- **What is being asked**
Return every line of the data below exactly, but do not include the images.

- **Records provided**

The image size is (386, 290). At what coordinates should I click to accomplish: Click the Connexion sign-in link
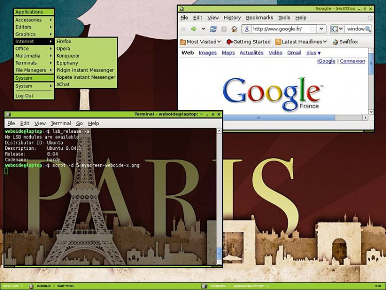(353, 61)
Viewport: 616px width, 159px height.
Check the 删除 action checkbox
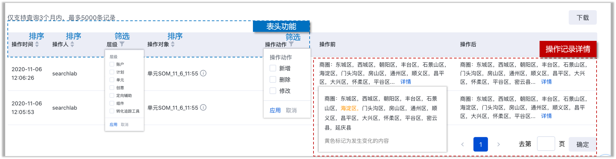[x=273, y=80]
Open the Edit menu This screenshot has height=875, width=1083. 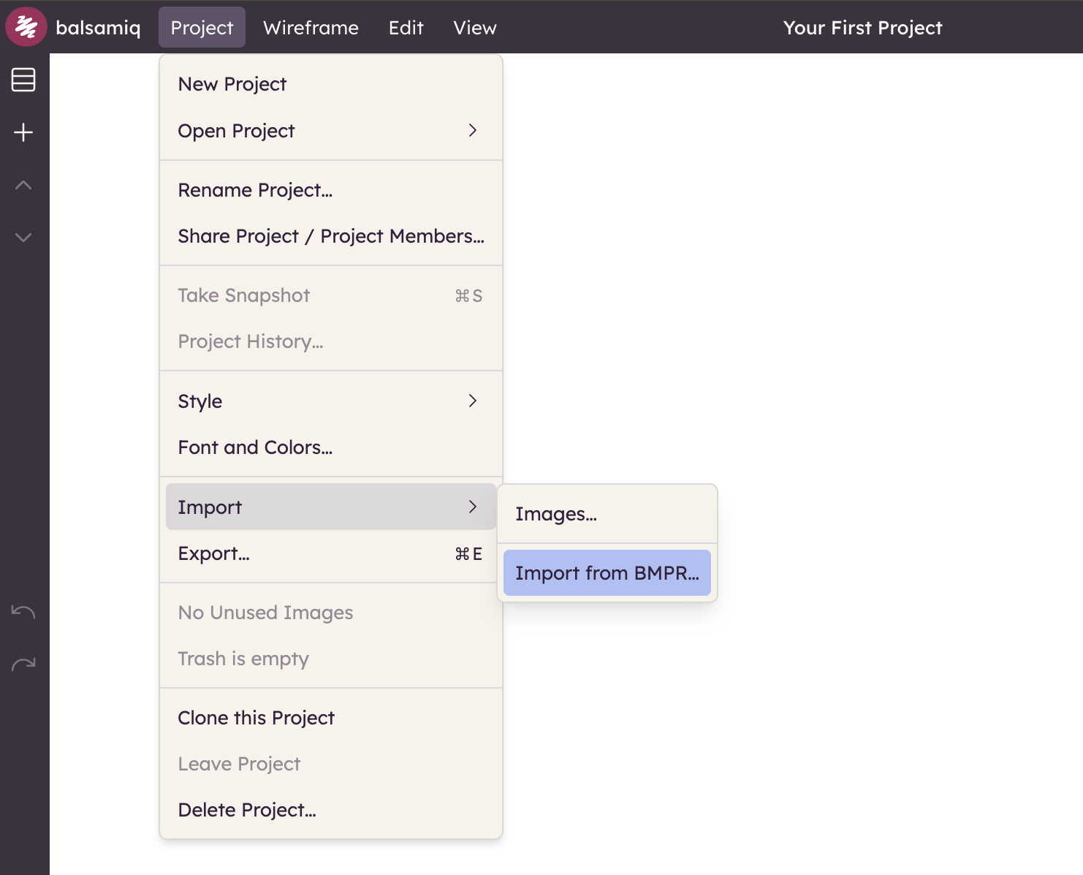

- **Task solution**
The image size is (386, 290). At what coordinates should I click to accomplish: Click the Connexion sign-in link
(353, 61)
Viewport: 616px width, 159px height.
Check the 删除 action checkbox
[x=273, y=80]
Open the Edit menu This screenshot has height=875, width=1083. 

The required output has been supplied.